For reference, aggravated and simple assault are crimes that involve a threat but no weapon and which typically result in minor injuries. 

To put this all in perspective, the report said although the 18 percent increase appears to be large, it’s actually a sign of how low crime rates have dropped over the years.  To put it another way, the perennially low rates make even the slightest change appear disproportionally large. 

Overall, the report states that crime remains at “historically low levels.”  And since 1993, the rate “of violent victimization declined 72 percent.

With respect to total property crime, it shot up 11 percent in 2011, from 125.4 to 138.7 victimizations per 1,000 households.  Total property crime consists of household burglary, theft, and motor vehicle theft.

bureau of justice statisticsLike with violent crime, the majority of the total rise can be pinned to an increase in one subcategory.  In this case, household burglary jumped 14 percent, from 25.8 to 29.4 victimizations per households. 

One thing to note is that this DOJ report contradicts a preliminary report issued by the FBI back in June, which showed a 4 percent decline in violent crime in 2011, when compared to 2011 (for more on this report, click here).   

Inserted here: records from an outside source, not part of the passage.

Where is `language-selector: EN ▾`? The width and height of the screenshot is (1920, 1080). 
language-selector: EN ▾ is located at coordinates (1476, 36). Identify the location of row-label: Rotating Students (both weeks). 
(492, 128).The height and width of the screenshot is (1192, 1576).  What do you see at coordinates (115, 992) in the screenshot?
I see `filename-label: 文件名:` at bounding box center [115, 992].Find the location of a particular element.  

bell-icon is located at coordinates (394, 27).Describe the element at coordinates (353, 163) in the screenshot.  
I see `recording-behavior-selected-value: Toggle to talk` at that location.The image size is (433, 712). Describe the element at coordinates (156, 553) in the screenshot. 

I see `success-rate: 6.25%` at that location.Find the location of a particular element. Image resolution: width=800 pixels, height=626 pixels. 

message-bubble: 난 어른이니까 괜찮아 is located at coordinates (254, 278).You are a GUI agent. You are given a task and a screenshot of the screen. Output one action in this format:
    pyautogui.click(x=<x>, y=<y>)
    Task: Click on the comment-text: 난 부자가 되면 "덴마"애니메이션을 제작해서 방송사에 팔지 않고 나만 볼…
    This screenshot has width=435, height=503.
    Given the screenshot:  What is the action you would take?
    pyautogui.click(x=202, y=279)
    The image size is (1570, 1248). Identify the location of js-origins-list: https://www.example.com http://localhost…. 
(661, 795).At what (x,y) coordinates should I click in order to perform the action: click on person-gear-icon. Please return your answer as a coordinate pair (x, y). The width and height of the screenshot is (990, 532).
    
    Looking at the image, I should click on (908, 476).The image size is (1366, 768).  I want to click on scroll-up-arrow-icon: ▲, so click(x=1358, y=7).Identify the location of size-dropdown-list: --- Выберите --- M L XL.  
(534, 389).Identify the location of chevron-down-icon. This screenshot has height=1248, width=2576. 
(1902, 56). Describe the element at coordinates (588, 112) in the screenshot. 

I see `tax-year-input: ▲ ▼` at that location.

Thought to be the most comprehensive report on annual crime statistics, the FBI’s complete Uniform Crime Report is due out on Oct. 29.

Experts suggest that discrepancies between the two reports could be an indication of a failure of law enforcement around the country to reliably submit crime data to the DOJ and FBI.

“It calls into question whether police departments, either subtly or overtly, are discouraging reporting,” Eugene O’Donnell, a professor at the John Jay College of Criminal Justice in New York, told HuffPost Crime

“There’s real pressure on police departments to have the numbers going down all the time,” O’Donnell added. 

So, what does this crime data mean for gun owners?

At the national level, crime still remains at “historically low levels” (both reports confirm this) and gun ownership continues to rise as more people obtain concealed carry permits, which means that (as I’ve said multiple times before) more guns in the hands of law-abiding citizens does not increase crime rates.   This, of course, is good news.

The other thing to take away from all of this is to remember that despite how infrequent it may occur, crime still exists.  There are bad people out there.  As such, continue to hone your skills and constantly be looking for ways to improve your self-defense posture (This last point is rather obvious, but it bears repeating.  You can never have enough range time or practice preparing for an attacker or home invader.  If it does go down one day, you want to be as prepared as possible).